[Data on locating visible targets]
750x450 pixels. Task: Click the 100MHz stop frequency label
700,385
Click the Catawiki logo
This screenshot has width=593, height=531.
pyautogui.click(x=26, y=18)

> [WHAT NEEDS TO BE DONE]
Could you render all of the lines above as a Markdown table with the columns "Row" and "Line text", leaving out any blank lines?

> [RESULT OF THE EXERCISE]
| Row | Line text |
|---|---|
| 1 | 750x450 pixels. Task: Click the 100MHz stop frequency label |
| 2 | 700,385 |
| 3 | Click the Catawiki logo |
| 4 | This screenshot has width=593, height=531. |
| 5 | pyautogui.click(x=26, y=18) |